- **RECORDS TO PROCESS**:
※

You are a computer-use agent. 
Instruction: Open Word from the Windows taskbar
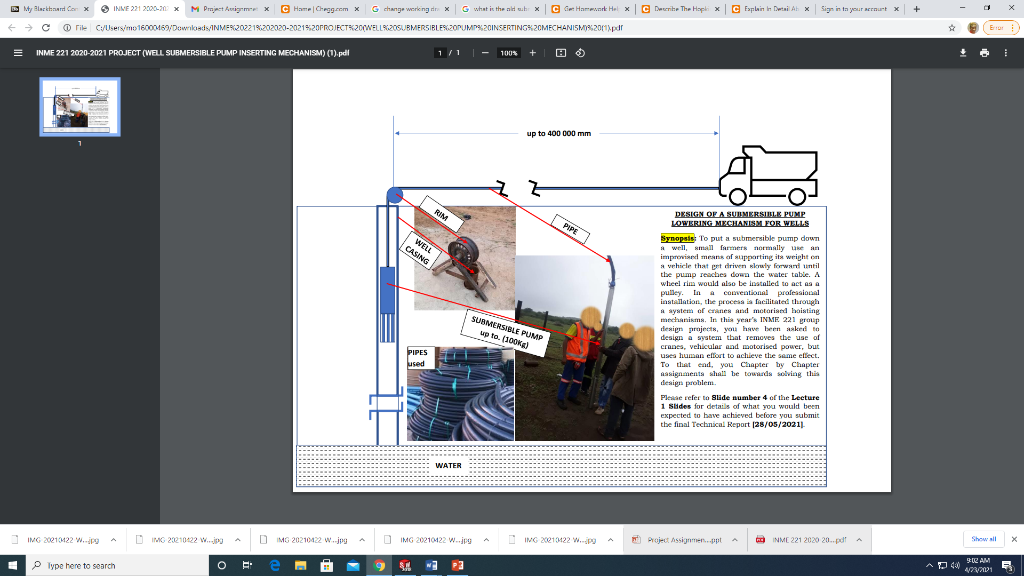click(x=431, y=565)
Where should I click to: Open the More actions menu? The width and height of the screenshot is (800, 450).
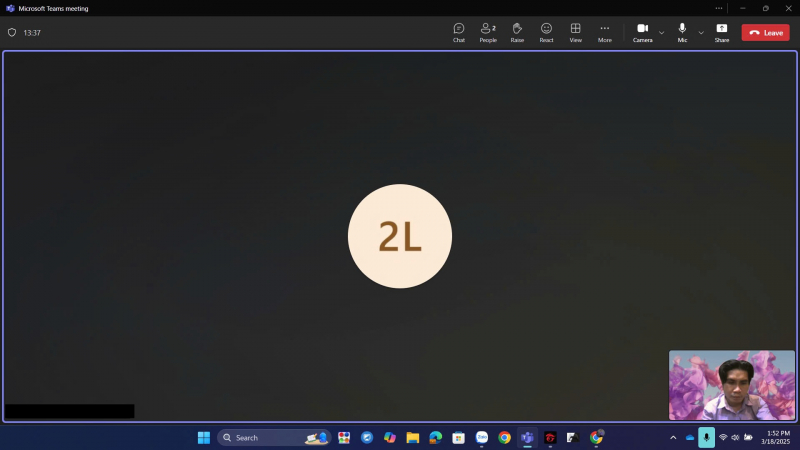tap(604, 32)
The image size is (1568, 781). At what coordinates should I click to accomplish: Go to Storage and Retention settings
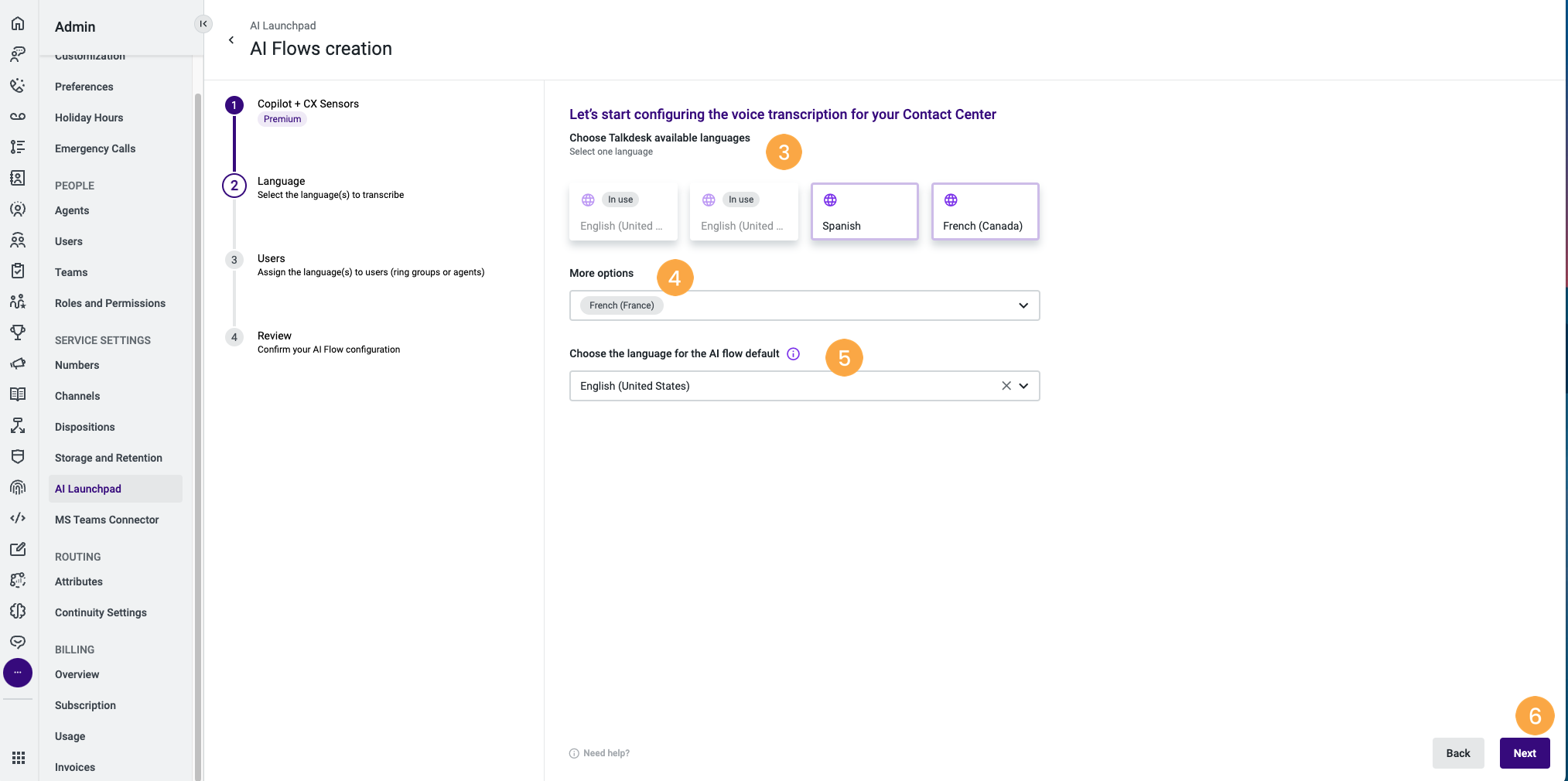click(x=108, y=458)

※

- **ASSIGNMENT**: Only the entries themselves should be output, word for word, with all pictures omitted.

- **OUTPUT OF THE TASK**:
You are a computer-use agent. 
Instruction: Open Word from the Windows taskbar
click(x=431, y=565)
Where should I click to: Open the More actions menu? The width and height of the screenshot is (800, 450).
tap(604, 32)
The image size is (1568, 781). At what coordinates should I click to accomplish: Go to Storage and Retention settings
click(x=108, y=458)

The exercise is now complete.